San Francisco - Statistics released by the World Health Organization (WHO) in 2002 indicate glaucoma has become a more common cause of blindness than it was in the past, said Anne L. Coleman, MD, PhD, the Frances and Ray Stark Professor of Ophthalmology, Jules Stein Eye Institute, David Geffen School of Medicine at UCLA, Los Angeles.

San Francisco - Statistics released by the World Health Organization (WHO) in 2002 indicate glaucoma has become a more common cause of blindness than it was in the past, said Anne L. Coleman, MD, PhD, the Frances and Ray Stark Professor of Ophthalmology, Jules Stein Eye Institute, David Geffen School of Medicine at UCLA, Los Angeles.

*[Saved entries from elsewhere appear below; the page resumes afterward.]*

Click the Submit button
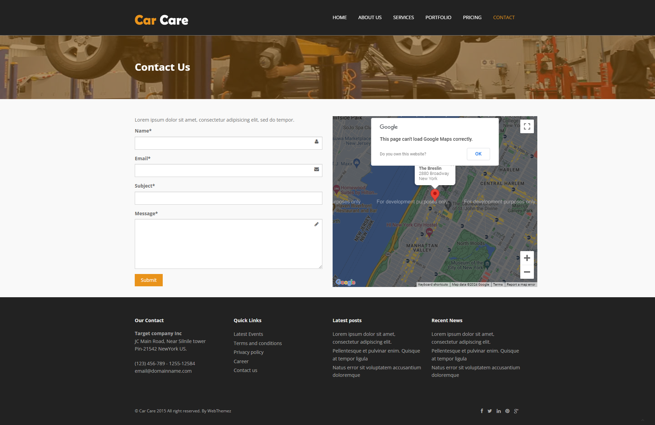The width and height of the screenshot is (655, 425). click(x=148, y=280)
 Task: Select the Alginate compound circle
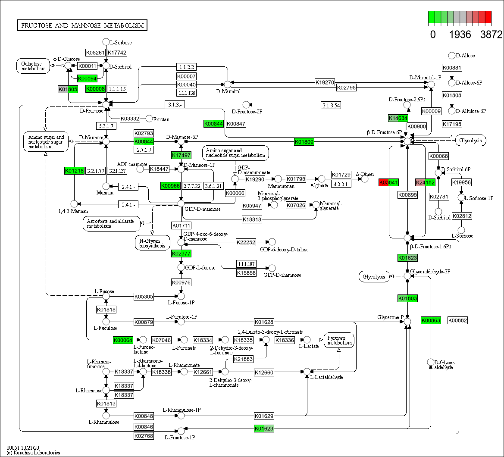coord(321,178)
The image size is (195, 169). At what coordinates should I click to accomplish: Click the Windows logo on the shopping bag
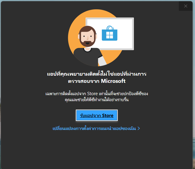click(110, 35)
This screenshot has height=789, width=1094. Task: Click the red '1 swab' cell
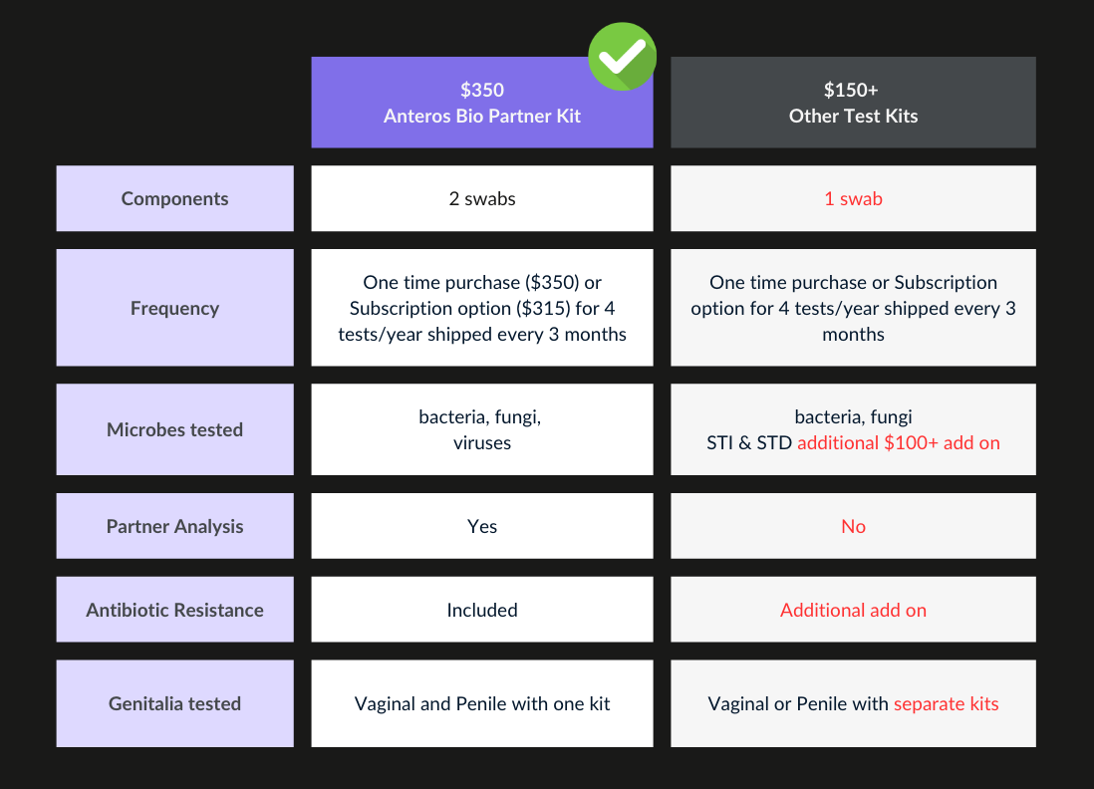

While glaucoma previously ranked third on the WHO list of leading causes of blindness worldwide, in the 2002 report the disease had moved up to second place. Overall, an estimated 12.3% of the world’s 37 million blind had lost their sight because of glaucoma.

The growing size of the older population combined with improved treatment for infectious disease-related causes of blindness have contributed to the change in glaucoma’s ranking. In the United States, an estimated 2.2 million people aged 40 years and older have been diagnosed with primary open-angle glaucoma, and that number is expected to reach 3.3 million by the year 2020.

“The bottom line is that glaucoma is a disease with a huge public health impact, and for that reason there is significant interest in directing human and financial resources toward its prevention and treatment,” Dr. Coleman said.

Strategies to prevent blindness from glaucoma will need to focus on the identification of risk factors and how they can be used to determine screening, treatment, and monitoring. In that regard, ethnicity-related differences in glaucoma risk are important to consider.

“Glaucoma is three times more common in African-Americans than in whites and together with cataracts are a leading cause of blindness in African-Americans, while recent data from the Los Angeles Latino Eye Study indicate that glaucoma prevalence rises rapidly after age 65 in Hispanics and it is the most common cause of blindness in older Hispanics,” Dr. Coleman said.